Dikatakan Sandi, Milad Aisyiyah yang mengambil tema” Gerakan pemberdayaan ekonomi sebagai pilar kemandirian Bangsa” mempunyai makna dasar bagi kehidupan masyarakat, disamping itu juga memiliki penekanan pada sayang anak dan peduli terhadap keluarga.
” Milad ini juga bermakna sayang anak dan peduli keluarga. Sayang anak artinya, sayang terhadap anak yatim piatu, anak yang tidak mampu, anak yang terlantar dan juga keluarga yang kurang mampu. Suatu ketika kita sudah mempunyai kemampuan karena pemberdayaan ekonomi tadi,  maka kita wajib memberikan sumbangan.
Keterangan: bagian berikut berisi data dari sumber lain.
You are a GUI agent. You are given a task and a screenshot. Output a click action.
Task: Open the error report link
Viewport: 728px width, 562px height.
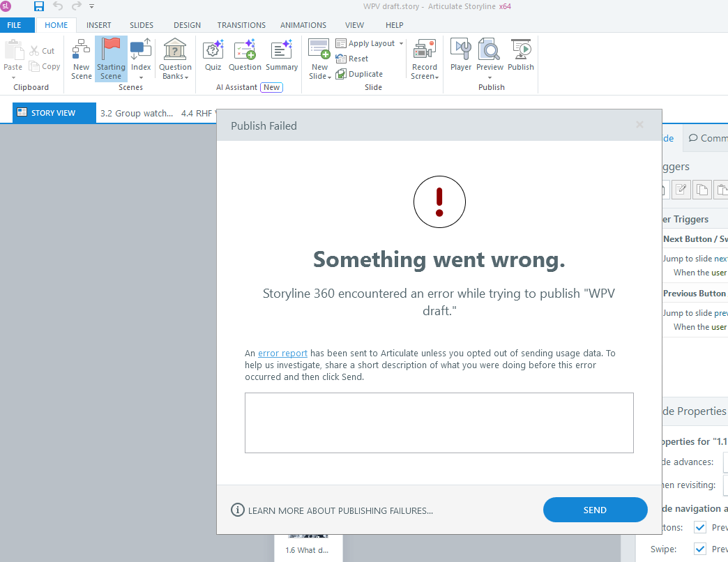tap(282, 353)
Khusus untuk Muhammadyah, ini sangat penting terutama dibidang kesehatan dan kesejahteraan karena orang yang sehat pasti sejahtera. Aisyiyah mempunyai visi yang bagus sehingga kedepannya akan lebih baik lagi untuk kesejahteraan masyarakatnya” kata mantan Rektor Univ Muhammadyah ini.
Sementara itu ditempat yang sama, Rektor Universitas Muhammadyah Kupang, Dr Zainur Wula, S.Pd. M.Si saat dimintai pendapatnya mengatakan, Momen Milad Aisyiyah ke 104 ini sangat tepat, karena merupakan gerakan perempuan Islam di NTT dalam mewujudkan kesejahteraan masyarakat.
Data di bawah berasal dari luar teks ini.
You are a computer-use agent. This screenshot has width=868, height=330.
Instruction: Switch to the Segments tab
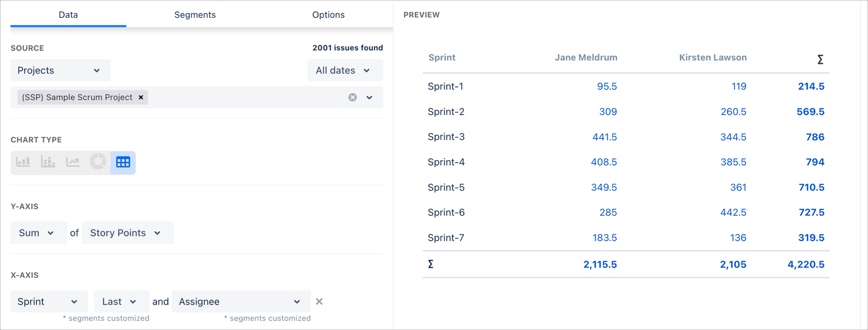195,15
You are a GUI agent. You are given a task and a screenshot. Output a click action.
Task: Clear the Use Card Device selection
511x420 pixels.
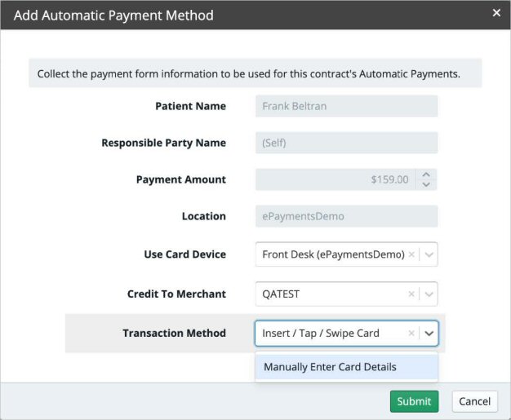[x=411, y=254]
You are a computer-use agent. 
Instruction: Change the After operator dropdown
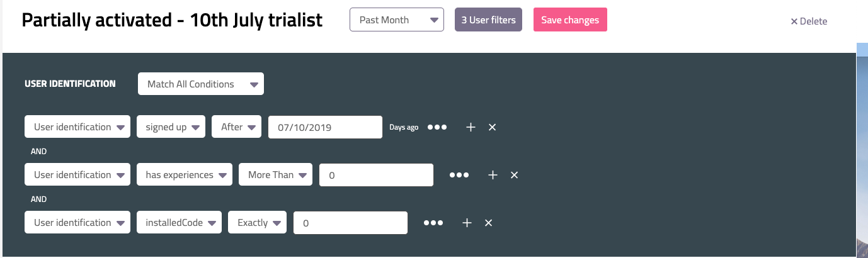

” Kita sangat bangga dengan eksistensi Aisyiyah NTT dalam kiprahnya telah menunjukkan karya nyata tidak hanya dalam pendidikan saja, tetapi dalam bidang kesehatan yang kita saksikan bersama pada acara ini, ada pengobatan gratis dari klinik Aisyiyah,  ada pemberdayaan ekonomi lewat kegiatan Bazar  dan sebelumnya telah di awali kegiatan seminar dan rapat kerja. Ini menunjukkan Pimpinan Wilayah Aisyiyah NTT sangat progres dengan hasil karya nyata,” katanya.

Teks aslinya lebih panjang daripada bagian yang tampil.